Ketegasan regulator di negara lain, seperti yang terjadi di India dan Brasil terhadap X, menunjukkan bahwa tekanan terhadap platform untuk patuh pada hukum lokal semakin mengglobal.
Baca Juga:
Dampak Bisnis dan Masa Depan Ruang Digital
Di balik kontroversinya, bisnis media sosial menghadapi kenyataan baru: pertumbuhan pengguna melambat dan waktu penggunaan menurun.
Perusahaan-perusahaan ini mengakui bahwa pendapatan iklan dari pengguna di bawah 16 tahun tidak signifikan secara finansial, namun aliran pengguna baru (pipeline) menjadi terganggu.

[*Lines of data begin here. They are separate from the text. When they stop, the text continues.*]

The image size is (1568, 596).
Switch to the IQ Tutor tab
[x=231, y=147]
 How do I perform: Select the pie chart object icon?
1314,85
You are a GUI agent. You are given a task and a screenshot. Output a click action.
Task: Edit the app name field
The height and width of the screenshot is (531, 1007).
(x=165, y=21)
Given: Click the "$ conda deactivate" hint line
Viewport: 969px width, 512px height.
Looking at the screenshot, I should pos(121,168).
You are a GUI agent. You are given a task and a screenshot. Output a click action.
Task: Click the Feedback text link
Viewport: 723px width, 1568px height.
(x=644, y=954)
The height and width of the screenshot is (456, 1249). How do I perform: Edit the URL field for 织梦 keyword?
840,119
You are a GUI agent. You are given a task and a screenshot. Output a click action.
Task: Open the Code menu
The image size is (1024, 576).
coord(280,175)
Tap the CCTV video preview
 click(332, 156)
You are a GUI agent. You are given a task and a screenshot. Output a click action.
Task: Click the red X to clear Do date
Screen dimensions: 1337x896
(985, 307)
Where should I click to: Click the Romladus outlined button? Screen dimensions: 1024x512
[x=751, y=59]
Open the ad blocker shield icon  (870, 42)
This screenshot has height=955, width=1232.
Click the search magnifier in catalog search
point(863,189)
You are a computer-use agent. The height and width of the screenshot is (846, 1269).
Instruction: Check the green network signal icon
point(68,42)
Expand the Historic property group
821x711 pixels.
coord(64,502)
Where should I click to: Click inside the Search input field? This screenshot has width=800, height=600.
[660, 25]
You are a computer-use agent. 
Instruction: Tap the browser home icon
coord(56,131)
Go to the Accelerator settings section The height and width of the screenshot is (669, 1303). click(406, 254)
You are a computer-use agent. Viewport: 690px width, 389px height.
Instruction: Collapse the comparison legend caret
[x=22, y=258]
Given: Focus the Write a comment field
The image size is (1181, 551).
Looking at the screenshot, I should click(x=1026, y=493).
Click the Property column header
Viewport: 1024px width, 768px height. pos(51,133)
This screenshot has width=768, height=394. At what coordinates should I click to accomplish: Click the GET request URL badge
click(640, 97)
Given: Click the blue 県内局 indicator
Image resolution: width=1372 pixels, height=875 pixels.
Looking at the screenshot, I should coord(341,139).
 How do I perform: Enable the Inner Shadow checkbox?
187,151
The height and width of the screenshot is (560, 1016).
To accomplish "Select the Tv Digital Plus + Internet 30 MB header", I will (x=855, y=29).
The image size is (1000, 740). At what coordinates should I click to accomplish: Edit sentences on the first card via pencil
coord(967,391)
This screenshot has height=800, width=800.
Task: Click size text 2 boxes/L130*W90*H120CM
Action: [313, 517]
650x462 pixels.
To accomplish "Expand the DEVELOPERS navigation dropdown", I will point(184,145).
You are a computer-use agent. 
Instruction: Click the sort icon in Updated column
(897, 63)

Sebelum aturan berlaku, data menunjukkan 86 persen anak Australia usia 8 hingga 15 tahun aktif menggunakan media sosial, yang mencerminkan betapa dalamnya penetrasi platform ini di kehidupan sehari-hari generasi muda, sebuah tren yang juga terlihat dalam kebiasaan pengguna media sosial di berbagai generasi.
Terry Flew, salah satu direktur Pusat AI, Kepercayaan, dan Tata Kelola Universitas Sydney, menilai era media sosial sebagai sarana ekspresi tanpa batas sudah memasuki babak penutup.
Selama ini platform merespons kritik dengan menaikkan batas usia minimum ke 13 tahun dan menambah fitur privasi remaja.
Namun menurut Flew, “jika struktur perlindungan itu sudah ada sejak masa keemasan media sosial, perdebatan hari ini mungkin tidak terjadi”.
Pernyataannya menyoroti sifat reaktif, bukan proaktif, dari industri teknologi dalam menangani dampak sosial produknya.
Pemerintah Australia menugaskan eSafety Commissioner untuk mengawasi penerapan aturan ini.
Mereka telah bekerja sama dengan Universitas Stanford serta 11 akademisi untuk mempelajari dampak kebijakan secara mendalam dalam dua tahun ke depan.
Dunia internasional akan menunggu hasil studi tersebut sebagai referensi berharga untuk menata ulang hubungan antara anak, teknologi, dan integritas ruang digital.
Eksperimen Australia ini bukan sekadar soal blokir akun, melainkan uji coba besar pertama dalam mendefinisikan ulang tanggung jawab platform teknologi di hadapan kedaulatan negara dan kepentingan publik.